Archive for Tuesday, February 05, 2008
Suicide bombing in Israel is first in a year
One person is killed and 10 are hurt in Dimona. A second attacker is shot to death as he reaches for his explosives.
A Palestinian blew himself up today in a desert town near Israel’s nuclear reactor, killing a woman and wounding 10 people in the first suicide attack in Israel in just over a year.
Police prevented a second blast at a strip mall in the southern town of Dimona by shooting to death another attacker as he reached for his explosives-laden belt.
It was the latest violence to sour the climate for U.S.-backed peace talks, which were revived in December after a seven-year hiatus with the aim of creating an independent Palestinian state by the end of President Bush’s term.

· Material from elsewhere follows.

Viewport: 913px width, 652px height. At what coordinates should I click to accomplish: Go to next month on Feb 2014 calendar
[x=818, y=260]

The bombing followed stepped-up Israeli army raids against rocket-firing militants in the Hamas-governed Gaza Strip, the tightening of an Israeli blockade there and Hamas’ Jan. 23 demolition of a border wall that allowed hundreds of thousands of Gazans to enter Egypt freely for 11 days.

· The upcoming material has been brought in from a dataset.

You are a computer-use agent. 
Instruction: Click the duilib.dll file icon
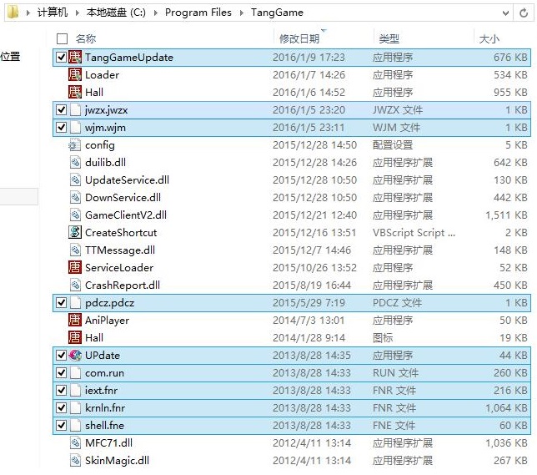75,163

Speaking in parliament, Israeli Prime Minister Ehud Olmert said today that Israel would continue peace talks with the Palestinian Authority, and he warned that the army would strike hard against militants trying to derail them.
“This war will continue,” he said. “Terrorism will be hit. We will not relent.”

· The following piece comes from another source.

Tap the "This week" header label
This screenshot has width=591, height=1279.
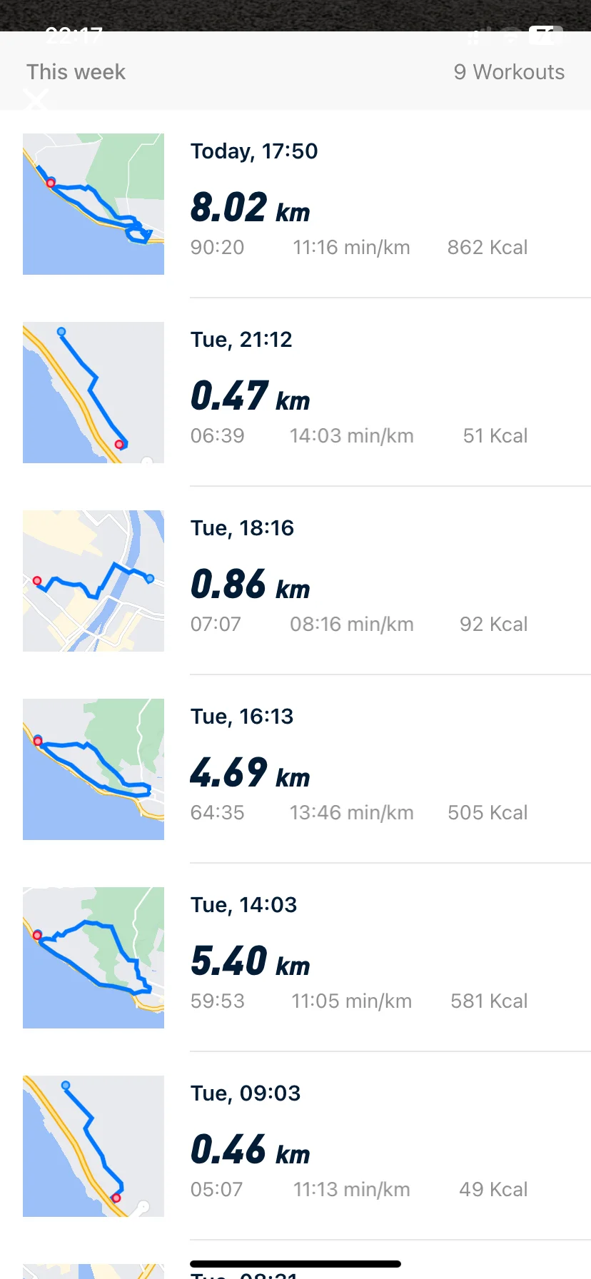pos(76,72)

Israeli officials said the heavily guarded nuclear reactor did not appear to be the target of today’s bombing. It is surrounded by a tall barbed-wire fence and located more than a mile from Dimona on a road closed to the public.
Conflicting claims of responsibility for the attack left it unclear where the assailants came from. Al Aqsa Martyrs Brigade, an outlawed militia loosely affiliated with the legal Fatah movement of Palestinian Authority President Mahmoud Abbas, said the two men infiltrated Israel after crossing from Gaza to Egypt through the breached border.
The militia identified them as Luay Aghawani, 22, and Musa Arafat, 24, and released a videotaped farewell message from the two Gaza men. Relatives confirmed that both had left for Egypt last week.
Aghawani, a member of the Al Aqsa group, said on the videotape that he intended to die to protest Israel’s blockade of Gaza and “restore dignity to the Palestinian people.”
Arafat was identified as a member of the Popular Front for the Liberation of Palestine.
News of Al Aqsa’s claim reinforced Israelis’ fears that large numbers of Gaza militants had poured through the border breach, which was finally closed Sunday, and possibly entered Israel over its long, porous frontier with Egypt’s Sinai region. Dimona is about 35 miles from that border.
Abu Fouad, an Al Aqsa spokesman, claimed the group had more militants in Israel waiting to strike.
Hours later, however, Reuters news service quoted an unnamed official of Hamas’ armed wing as saying that it had carried out the bombing and that the attackers had reached Dimona from the West Bank city of Hebron, not from the Gaza Strip.
An Israeli army spokesman said security officials were investigating both claims. Israel’s Channel 10 television cast doubt on Al Aqsa’s claim by showing video of the second Dimona assailant before he was shot and noting that he appeared larger and older than the two Gazans in the farewell video.
Hamas’ official spokesman, Ayman Taha, declined to comment on the Reuters report but praised the bombing as a “glorious act.”
If Hamas in fact was responsible, it would be the group’s first known suicide attack in Israel since 2004. Since then Hamas, which advocates Israel’s destruction, has taken control of Gaza and allowed the territory to be used as a launch pad for near-daily rocket attacks against nearby Israeli communities.